Please give back word for word the lines of the material below between the line containing "Viewport: 1058px width, 627px height." and the line containing "Open the Pixel", inclusive.

▸ **Data under study**
********

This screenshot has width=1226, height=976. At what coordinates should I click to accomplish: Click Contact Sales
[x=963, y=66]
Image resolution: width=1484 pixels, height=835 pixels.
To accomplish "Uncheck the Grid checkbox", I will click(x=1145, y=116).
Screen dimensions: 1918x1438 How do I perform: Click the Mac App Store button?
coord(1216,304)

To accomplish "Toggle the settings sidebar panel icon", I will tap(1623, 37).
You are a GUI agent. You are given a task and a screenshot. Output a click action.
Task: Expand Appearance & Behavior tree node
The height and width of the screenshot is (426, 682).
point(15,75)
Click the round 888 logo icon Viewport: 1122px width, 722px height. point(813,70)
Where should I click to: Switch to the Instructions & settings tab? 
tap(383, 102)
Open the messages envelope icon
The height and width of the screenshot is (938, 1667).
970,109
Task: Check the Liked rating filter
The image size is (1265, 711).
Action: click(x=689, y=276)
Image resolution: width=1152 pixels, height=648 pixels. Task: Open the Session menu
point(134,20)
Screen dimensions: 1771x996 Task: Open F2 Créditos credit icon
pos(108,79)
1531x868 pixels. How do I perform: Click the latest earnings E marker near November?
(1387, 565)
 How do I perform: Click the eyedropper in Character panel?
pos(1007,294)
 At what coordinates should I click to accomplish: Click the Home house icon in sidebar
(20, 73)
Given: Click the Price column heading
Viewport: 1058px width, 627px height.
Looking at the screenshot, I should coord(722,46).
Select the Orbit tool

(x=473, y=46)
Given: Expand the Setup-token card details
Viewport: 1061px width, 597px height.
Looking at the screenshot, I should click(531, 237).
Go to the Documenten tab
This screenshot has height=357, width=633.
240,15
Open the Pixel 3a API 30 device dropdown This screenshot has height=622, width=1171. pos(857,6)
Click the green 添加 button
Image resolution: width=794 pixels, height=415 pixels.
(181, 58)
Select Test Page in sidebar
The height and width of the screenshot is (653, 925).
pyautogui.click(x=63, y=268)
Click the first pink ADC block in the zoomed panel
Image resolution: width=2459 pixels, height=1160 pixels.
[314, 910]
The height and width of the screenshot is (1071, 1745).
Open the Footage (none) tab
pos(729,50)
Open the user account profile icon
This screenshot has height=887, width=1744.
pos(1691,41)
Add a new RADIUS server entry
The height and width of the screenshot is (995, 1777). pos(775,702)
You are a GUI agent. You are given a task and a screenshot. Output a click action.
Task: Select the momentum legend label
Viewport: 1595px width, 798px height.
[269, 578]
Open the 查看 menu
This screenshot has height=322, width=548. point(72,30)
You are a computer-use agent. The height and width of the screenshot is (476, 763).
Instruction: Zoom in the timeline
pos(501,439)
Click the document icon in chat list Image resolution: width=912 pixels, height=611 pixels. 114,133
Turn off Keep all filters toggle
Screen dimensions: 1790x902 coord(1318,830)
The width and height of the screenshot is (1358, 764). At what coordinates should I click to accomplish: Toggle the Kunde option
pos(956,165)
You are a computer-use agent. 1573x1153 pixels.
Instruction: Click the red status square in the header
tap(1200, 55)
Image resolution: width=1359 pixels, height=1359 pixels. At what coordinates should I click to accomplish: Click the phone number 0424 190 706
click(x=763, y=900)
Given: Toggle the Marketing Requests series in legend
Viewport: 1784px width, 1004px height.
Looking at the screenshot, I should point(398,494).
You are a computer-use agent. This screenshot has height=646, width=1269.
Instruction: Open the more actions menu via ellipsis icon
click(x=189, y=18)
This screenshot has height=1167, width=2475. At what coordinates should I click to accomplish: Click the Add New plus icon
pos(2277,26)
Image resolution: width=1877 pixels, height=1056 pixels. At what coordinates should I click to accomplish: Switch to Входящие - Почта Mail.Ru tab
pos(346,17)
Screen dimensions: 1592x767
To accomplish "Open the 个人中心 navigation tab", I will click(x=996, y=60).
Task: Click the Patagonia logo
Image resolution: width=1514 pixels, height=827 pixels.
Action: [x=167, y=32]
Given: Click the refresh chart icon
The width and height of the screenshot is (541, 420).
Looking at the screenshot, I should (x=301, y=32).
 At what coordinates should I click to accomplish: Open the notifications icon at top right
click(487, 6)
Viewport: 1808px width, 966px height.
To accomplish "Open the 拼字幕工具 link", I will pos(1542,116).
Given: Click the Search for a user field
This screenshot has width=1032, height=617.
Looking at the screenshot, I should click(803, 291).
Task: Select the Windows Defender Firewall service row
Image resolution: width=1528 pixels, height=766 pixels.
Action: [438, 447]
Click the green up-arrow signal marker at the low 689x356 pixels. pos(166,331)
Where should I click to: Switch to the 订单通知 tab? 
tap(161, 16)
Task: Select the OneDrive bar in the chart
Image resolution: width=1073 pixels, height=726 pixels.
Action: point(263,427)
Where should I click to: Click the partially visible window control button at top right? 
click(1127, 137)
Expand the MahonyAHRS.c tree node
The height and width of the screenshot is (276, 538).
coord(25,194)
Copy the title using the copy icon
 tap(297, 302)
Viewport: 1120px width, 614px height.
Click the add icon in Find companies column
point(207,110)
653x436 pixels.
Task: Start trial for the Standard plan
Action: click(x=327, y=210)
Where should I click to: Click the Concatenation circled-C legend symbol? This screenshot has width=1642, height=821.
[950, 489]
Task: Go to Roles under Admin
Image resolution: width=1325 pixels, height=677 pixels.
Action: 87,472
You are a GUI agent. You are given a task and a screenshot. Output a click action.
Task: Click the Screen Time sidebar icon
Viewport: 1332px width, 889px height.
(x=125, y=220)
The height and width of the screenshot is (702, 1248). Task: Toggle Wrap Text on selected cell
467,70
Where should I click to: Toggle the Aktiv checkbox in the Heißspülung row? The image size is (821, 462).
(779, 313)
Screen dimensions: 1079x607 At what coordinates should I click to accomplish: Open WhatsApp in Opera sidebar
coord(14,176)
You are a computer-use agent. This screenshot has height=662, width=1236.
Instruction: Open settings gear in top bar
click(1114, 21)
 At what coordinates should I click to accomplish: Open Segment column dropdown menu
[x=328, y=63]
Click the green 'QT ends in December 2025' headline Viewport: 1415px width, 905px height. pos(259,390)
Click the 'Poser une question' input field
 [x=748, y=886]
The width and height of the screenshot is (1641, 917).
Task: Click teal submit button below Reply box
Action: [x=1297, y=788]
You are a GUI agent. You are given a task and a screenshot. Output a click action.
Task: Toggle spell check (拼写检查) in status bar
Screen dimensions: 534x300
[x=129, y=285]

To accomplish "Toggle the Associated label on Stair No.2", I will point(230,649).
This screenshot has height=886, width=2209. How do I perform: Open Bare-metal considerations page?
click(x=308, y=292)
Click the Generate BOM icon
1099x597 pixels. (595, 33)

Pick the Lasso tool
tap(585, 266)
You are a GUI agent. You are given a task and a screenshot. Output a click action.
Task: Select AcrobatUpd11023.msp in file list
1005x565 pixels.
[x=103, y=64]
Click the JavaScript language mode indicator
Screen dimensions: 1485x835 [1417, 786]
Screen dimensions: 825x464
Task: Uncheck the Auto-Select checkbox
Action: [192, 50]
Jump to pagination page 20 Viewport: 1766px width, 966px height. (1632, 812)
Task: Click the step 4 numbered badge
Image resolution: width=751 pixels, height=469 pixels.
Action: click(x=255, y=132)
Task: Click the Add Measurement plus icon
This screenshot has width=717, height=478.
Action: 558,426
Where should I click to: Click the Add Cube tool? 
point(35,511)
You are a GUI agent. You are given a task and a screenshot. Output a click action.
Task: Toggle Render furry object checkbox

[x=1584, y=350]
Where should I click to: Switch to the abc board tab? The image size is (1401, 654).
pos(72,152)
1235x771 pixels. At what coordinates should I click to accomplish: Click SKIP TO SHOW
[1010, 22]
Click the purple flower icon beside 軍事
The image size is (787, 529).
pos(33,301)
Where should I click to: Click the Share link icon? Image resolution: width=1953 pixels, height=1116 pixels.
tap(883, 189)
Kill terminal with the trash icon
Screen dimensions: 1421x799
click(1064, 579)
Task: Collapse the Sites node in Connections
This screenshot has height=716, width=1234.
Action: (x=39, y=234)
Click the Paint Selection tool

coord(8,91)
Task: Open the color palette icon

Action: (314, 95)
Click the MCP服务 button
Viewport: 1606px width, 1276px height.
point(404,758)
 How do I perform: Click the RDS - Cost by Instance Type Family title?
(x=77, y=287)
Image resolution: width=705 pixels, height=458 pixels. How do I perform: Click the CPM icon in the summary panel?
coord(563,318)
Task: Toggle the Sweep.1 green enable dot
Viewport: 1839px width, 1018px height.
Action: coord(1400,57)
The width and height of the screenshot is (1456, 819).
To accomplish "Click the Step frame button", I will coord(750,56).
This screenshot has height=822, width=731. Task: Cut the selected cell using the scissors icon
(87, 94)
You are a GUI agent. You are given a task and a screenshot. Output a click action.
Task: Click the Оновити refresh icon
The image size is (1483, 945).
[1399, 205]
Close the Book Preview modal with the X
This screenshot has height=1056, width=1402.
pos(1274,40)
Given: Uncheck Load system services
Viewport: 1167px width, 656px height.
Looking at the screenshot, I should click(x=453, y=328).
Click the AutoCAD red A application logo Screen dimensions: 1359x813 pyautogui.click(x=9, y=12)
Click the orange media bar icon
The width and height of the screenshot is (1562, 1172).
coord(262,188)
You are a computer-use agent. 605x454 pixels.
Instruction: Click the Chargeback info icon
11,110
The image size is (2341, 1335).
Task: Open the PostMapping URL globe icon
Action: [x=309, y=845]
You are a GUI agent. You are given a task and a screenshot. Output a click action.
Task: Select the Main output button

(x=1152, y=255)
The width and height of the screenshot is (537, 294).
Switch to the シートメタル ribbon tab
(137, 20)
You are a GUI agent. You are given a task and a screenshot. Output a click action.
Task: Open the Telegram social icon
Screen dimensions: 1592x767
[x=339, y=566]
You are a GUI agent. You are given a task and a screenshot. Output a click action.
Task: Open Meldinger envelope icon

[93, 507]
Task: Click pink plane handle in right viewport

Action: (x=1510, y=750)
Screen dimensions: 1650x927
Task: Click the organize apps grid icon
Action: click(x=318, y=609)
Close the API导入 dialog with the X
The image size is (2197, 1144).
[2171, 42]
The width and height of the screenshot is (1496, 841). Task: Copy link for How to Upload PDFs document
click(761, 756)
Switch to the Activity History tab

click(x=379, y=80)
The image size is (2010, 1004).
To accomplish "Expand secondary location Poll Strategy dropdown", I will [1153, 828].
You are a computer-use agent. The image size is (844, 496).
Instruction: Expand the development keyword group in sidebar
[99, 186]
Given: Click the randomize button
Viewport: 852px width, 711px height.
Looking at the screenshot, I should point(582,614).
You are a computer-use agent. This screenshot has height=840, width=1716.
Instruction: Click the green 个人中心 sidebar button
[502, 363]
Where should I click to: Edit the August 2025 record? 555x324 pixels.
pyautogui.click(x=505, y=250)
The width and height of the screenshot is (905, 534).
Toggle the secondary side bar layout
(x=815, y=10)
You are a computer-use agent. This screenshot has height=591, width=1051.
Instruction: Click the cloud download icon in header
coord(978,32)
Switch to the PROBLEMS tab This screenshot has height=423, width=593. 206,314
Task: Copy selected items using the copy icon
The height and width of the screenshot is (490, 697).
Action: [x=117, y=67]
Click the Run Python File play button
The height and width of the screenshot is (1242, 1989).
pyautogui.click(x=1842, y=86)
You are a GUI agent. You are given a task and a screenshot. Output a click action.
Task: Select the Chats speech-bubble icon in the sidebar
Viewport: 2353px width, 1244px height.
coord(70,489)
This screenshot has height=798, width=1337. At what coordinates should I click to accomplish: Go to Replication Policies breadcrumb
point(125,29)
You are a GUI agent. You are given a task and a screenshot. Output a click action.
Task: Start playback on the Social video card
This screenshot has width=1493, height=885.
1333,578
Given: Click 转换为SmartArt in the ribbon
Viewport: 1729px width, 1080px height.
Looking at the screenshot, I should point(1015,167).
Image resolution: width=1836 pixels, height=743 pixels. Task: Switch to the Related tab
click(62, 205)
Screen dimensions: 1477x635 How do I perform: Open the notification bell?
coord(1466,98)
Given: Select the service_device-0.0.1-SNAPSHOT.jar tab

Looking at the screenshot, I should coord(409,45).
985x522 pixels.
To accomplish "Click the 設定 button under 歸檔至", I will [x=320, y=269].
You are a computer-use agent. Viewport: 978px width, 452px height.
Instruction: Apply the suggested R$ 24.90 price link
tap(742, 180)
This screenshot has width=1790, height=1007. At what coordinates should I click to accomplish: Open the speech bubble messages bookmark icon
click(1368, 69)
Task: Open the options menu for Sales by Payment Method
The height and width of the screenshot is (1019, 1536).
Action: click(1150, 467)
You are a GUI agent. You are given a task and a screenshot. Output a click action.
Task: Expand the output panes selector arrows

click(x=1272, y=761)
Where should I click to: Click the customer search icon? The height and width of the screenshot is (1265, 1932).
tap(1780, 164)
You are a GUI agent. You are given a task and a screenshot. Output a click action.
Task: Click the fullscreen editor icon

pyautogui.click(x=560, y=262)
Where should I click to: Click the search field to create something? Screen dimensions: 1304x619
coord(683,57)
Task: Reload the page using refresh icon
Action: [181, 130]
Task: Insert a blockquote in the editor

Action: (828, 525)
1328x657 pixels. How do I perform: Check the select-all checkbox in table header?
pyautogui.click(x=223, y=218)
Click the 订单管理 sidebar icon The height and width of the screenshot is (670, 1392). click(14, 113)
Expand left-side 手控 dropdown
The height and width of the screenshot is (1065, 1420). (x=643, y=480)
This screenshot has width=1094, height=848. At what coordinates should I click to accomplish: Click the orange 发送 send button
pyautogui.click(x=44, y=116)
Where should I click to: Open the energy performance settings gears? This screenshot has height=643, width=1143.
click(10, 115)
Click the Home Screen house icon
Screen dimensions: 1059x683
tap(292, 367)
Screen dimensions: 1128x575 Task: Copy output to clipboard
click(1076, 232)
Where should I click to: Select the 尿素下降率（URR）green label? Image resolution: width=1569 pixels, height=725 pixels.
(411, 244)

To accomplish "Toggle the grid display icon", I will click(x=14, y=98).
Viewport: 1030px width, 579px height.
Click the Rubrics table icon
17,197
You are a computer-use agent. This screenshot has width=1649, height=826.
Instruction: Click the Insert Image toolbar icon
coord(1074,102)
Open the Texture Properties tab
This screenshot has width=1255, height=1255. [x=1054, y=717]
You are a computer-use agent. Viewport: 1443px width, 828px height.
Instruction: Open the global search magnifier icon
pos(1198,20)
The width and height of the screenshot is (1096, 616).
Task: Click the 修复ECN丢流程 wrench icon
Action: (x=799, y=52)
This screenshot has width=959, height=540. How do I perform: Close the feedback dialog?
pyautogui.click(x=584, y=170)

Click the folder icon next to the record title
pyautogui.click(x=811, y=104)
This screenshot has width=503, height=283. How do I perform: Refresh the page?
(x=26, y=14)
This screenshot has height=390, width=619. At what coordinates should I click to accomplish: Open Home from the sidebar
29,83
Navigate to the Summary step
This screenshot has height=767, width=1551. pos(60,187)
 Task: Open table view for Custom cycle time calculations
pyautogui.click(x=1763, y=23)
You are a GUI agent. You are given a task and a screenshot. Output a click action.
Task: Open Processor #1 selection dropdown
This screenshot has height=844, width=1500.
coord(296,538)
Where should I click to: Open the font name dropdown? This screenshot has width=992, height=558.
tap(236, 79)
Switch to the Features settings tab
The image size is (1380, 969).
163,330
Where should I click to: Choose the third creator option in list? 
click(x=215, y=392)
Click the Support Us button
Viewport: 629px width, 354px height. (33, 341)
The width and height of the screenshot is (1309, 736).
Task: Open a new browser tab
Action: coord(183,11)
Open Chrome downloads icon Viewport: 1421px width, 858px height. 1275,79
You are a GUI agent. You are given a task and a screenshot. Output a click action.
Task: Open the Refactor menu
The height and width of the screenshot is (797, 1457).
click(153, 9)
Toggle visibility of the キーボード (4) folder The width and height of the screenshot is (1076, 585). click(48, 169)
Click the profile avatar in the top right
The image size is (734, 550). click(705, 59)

********

▸ **Result**
Viewport: 1058px width, 627px height.
Looking at the screenshot, I should coord(722,46).
Select the Orbit tool

(x=473, y=46)
Given: Expand the Setup-token card details
Viewport: 1061px width, 597px height.
Looking at the screenshot, I should click(531, 237).
Go to the Documenten tab
This screenshot has height=357, width=633.
240,15
Open the Pixel 3a API 30 device dropdown This screenshot has height=622, width=1171. pos(857,6)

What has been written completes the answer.